__Exercise instructions__:
Can you write out, word for word, the lines from the one containing "coordinates (557, 42)." to the one containing "center [572, 36].", both included?
═════ Extracted material ═════
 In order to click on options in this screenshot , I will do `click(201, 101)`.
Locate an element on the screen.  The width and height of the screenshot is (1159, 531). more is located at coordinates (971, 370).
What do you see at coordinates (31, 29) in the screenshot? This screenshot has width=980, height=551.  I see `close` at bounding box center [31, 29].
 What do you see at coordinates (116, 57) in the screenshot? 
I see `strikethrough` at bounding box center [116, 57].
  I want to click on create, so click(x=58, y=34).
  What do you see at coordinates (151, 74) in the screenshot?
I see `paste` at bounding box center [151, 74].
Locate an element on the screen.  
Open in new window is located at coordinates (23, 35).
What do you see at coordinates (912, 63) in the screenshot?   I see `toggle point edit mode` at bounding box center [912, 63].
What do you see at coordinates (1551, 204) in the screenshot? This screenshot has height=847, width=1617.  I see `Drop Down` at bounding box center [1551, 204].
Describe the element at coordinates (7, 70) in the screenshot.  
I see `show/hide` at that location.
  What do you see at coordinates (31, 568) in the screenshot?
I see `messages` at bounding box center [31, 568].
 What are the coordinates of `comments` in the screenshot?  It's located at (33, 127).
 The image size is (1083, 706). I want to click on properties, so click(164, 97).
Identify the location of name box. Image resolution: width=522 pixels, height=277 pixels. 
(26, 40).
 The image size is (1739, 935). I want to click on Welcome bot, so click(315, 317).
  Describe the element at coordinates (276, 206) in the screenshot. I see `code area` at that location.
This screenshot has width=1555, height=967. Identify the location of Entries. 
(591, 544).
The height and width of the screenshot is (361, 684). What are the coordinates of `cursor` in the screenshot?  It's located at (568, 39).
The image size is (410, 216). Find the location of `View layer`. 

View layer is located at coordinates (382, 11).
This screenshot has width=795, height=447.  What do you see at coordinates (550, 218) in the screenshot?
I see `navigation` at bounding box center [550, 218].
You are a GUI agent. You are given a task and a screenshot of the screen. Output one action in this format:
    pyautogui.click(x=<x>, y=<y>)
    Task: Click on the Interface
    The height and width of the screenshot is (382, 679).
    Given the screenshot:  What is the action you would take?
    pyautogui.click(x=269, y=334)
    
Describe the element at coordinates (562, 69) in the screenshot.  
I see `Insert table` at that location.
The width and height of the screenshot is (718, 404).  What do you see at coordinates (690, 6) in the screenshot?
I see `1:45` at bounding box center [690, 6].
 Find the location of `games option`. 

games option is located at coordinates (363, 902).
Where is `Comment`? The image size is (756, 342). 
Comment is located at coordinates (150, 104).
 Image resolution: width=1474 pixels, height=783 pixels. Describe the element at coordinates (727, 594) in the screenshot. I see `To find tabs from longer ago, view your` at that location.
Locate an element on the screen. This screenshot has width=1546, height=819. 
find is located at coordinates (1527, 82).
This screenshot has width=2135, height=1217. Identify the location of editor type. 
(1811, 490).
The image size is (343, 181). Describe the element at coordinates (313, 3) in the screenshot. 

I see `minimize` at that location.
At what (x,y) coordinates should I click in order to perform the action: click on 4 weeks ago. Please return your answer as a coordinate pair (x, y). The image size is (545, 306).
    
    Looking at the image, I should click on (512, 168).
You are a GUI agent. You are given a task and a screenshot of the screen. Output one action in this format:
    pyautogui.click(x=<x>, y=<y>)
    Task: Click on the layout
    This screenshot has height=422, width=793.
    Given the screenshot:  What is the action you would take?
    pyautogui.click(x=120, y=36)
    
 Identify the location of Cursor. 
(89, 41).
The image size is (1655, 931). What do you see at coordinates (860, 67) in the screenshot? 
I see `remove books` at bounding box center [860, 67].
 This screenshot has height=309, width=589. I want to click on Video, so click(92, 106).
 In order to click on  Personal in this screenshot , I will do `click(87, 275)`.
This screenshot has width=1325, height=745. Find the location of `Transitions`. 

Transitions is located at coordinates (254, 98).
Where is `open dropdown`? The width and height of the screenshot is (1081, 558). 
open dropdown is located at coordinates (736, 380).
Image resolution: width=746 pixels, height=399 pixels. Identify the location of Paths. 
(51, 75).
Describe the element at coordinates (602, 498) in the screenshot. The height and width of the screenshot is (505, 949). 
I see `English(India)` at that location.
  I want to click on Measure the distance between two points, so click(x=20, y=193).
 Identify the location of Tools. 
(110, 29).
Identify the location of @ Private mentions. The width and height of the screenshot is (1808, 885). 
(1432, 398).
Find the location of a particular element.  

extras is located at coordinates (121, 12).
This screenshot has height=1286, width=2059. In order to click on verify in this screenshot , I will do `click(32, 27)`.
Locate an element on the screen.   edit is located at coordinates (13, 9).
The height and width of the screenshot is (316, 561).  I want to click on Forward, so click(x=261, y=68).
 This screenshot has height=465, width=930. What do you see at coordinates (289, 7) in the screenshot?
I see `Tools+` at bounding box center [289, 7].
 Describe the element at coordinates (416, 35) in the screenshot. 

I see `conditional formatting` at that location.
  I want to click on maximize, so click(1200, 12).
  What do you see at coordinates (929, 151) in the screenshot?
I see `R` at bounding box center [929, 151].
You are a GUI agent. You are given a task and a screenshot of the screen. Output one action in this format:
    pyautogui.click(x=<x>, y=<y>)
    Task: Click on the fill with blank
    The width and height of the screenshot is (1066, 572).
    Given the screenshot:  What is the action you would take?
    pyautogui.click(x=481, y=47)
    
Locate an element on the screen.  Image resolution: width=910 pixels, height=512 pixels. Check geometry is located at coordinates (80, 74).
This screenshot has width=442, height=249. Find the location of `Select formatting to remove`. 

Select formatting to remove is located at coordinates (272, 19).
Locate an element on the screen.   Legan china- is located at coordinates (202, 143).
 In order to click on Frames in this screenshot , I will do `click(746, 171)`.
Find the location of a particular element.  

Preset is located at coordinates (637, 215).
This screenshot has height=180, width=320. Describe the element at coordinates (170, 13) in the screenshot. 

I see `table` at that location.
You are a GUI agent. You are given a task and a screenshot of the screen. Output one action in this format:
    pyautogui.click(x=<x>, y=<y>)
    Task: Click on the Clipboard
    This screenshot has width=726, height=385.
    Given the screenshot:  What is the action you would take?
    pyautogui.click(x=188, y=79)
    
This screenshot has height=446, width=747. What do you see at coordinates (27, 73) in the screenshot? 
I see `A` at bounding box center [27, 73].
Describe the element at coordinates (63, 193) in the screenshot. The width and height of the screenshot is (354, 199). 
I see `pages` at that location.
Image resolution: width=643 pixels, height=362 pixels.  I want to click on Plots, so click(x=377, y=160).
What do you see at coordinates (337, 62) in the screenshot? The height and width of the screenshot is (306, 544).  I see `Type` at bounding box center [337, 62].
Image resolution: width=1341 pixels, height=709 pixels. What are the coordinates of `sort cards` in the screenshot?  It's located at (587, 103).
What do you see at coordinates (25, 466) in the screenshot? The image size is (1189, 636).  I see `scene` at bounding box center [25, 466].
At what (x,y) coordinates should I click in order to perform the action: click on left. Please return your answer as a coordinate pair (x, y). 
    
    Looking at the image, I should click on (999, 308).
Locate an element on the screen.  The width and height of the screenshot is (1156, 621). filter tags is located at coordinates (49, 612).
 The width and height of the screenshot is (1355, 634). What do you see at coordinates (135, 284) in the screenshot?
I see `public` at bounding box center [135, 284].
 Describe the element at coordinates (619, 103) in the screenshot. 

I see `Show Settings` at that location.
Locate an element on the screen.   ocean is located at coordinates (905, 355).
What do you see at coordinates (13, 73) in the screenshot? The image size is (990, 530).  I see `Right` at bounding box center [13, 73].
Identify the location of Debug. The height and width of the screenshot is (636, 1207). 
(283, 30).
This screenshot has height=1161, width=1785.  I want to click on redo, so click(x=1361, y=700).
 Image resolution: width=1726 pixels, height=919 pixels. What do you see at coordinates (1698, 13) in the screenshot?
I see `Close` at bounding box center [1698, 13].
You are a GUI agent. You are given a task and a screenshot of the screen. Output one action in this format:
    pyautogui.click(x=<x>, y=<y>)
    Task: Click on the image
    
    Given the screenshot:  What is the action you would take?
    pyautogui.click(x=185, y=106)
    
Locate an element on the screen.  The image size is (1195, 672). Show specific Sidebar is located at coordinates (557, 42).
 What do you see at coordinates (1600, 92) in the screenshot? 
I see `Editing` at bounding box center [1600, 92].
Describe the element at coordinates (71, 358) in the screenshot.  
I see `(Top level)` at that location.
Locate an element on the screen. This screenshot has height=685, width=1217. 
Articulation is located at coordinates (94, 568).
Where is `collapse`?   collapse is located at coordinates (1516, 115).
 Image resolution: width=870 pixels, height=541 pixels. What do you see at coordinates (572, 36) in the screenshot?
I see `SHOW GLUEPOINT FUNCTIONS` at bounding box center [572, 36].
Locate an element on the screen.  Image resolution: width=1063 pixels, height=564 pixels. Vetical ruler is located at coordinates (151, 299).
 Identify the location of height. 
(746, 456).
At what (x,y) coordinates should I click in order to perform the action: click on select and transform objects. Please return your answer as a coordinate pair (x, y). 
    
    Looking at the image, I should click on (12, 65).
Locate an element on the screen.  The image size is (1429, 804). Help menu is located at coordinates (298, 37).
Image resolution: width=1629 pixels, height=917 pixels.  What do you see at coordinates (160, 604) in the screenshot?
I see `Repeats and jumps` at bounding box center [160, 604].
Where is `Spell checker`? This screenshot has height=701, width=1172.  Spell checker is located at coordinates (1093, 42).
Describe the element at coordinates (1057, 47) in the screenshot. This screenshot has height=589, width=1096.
═════
__Written solution__:
Locate an element on the screen.  The image size is (1195, 672). Show specific Sidebar is located at coordinates (557, 42).
 What do you see at coordinates (1600, 92) in the screenshot? 
I see `Editing` at bounding box center [1600, 92].
Describe the element at coordinates (71, 358) in the screenshot.  
I see `(Top level)` at that location.
Locate an element on the screen. This screenshot has height=685, width=1217. 
Articulation is located at coordinates (94, 568).
Where is `collapse`?   collapse is located at coordinates (1516, 115).
 Image resolution: width=870 pixels, height=541 pixels. What do you see at coordinates (572, 36) in the screenshot?
I see `SHOW GLUEPOINT FUNCTIONS` at bounding box center [572, 36].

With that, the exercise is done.